## EXERCISE INSTRUCTIONS:
Present every line of the items below as a numbered list, omitting blank lines. Leave the pictures out of the list.

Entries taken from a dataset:
Start

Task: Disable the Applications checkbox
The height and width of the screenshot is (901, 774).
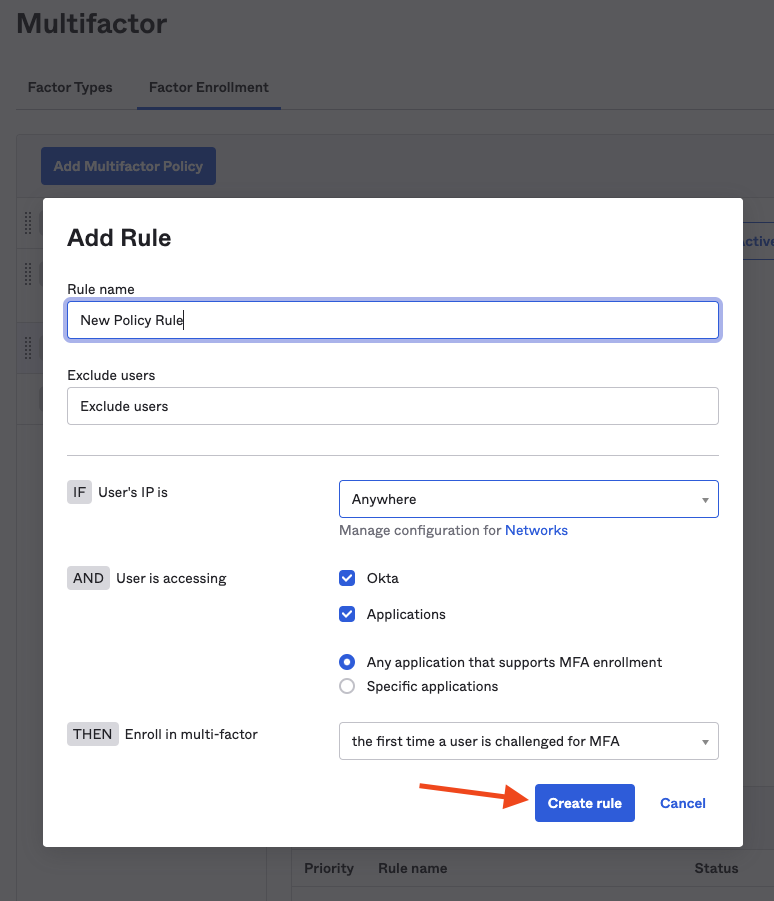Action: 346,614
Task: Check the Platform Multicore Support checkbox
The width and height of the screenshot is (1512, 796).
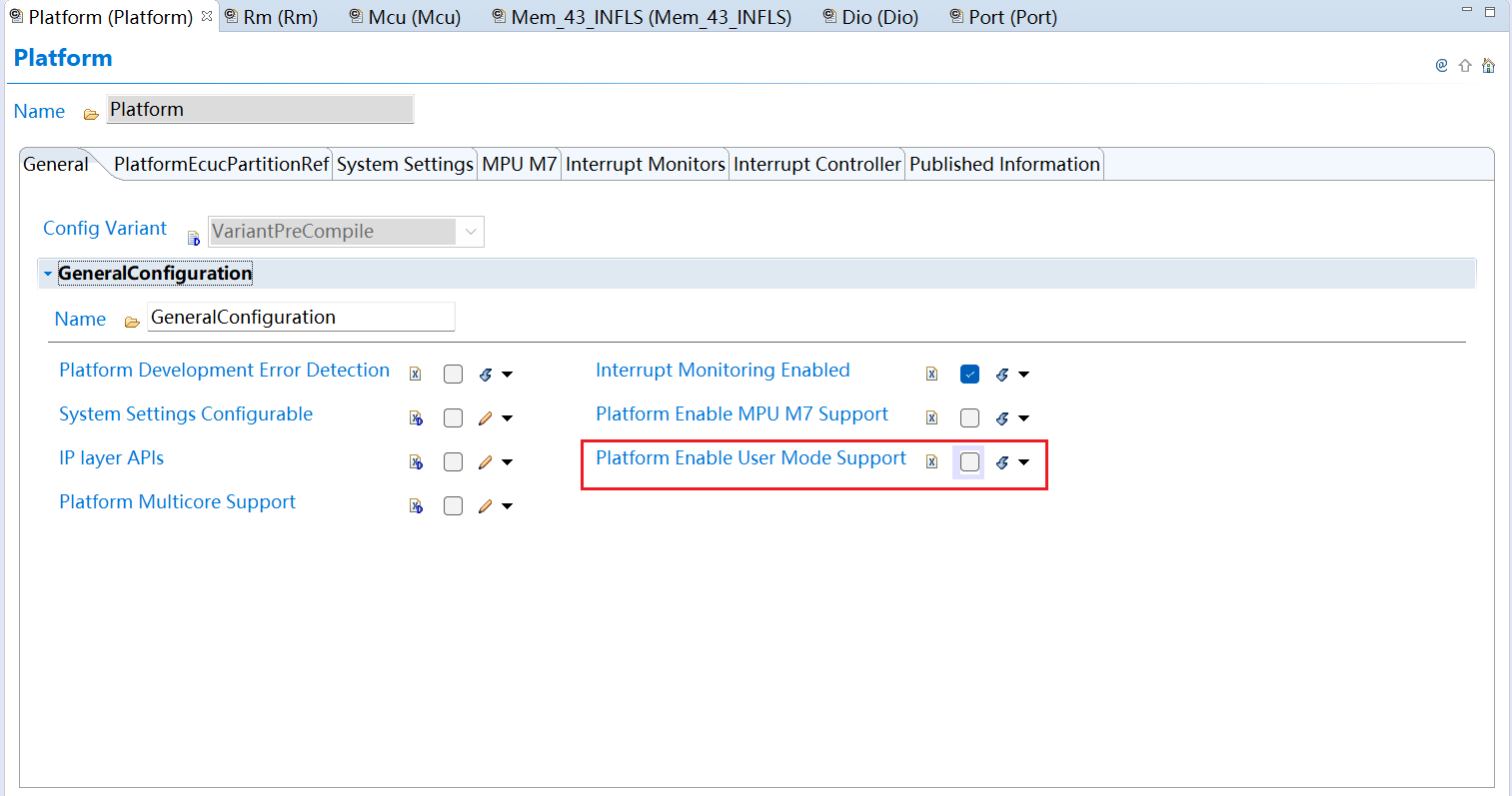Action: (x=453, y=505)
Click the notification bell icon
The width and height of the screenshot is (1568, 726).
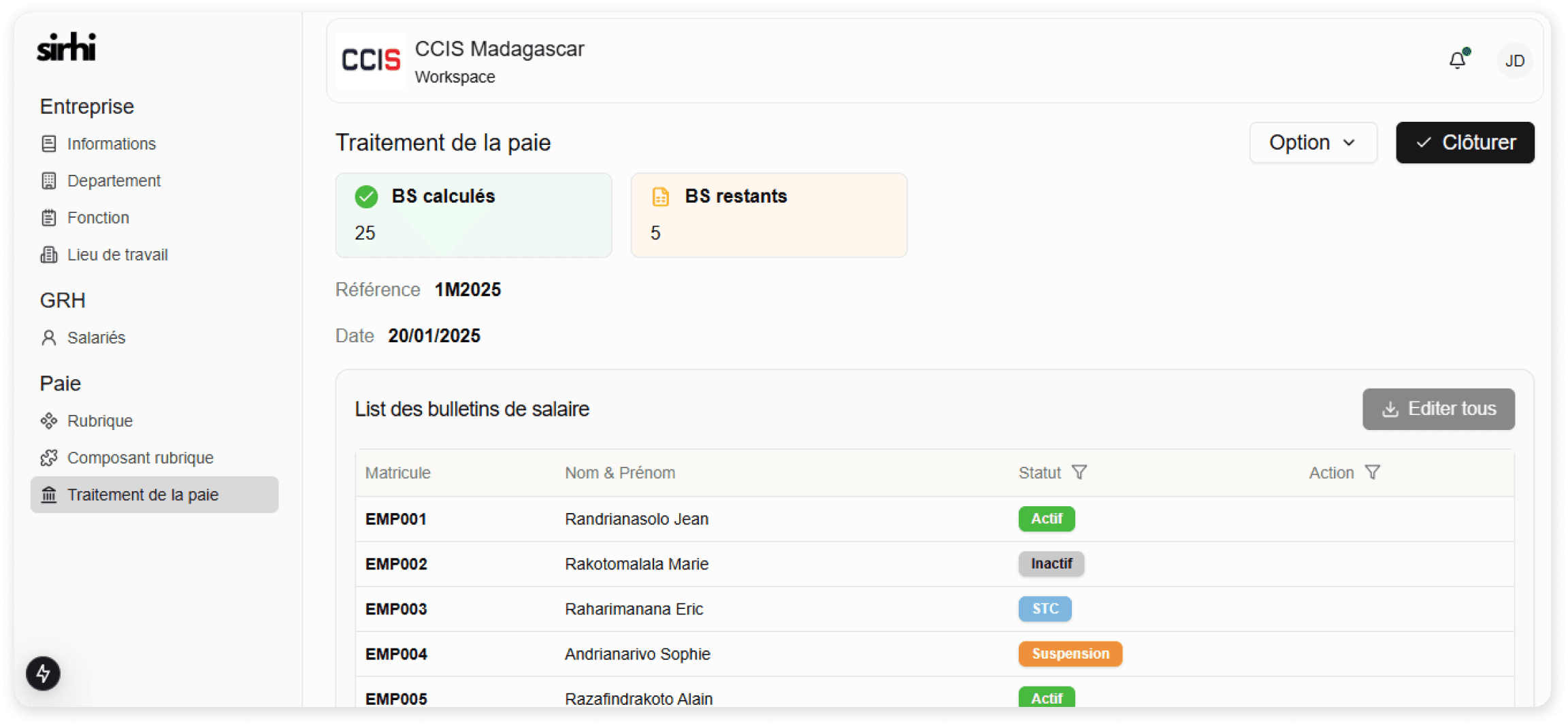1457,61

End

## THE SOLUTION:
1. Task: Disable the Applications checkbox
2. The height and width of the screenshot is (901, 774).
3. Action: 346,614
4. Task: Check the Platform Multicore Support checkbox
5. The width and height of the screenshot is (1512, 796).
6. Action: (x=453, y=505)
7. Click the notification bell icon
8. The width and height of the screenshot is (1568, 726).
9. 1457,61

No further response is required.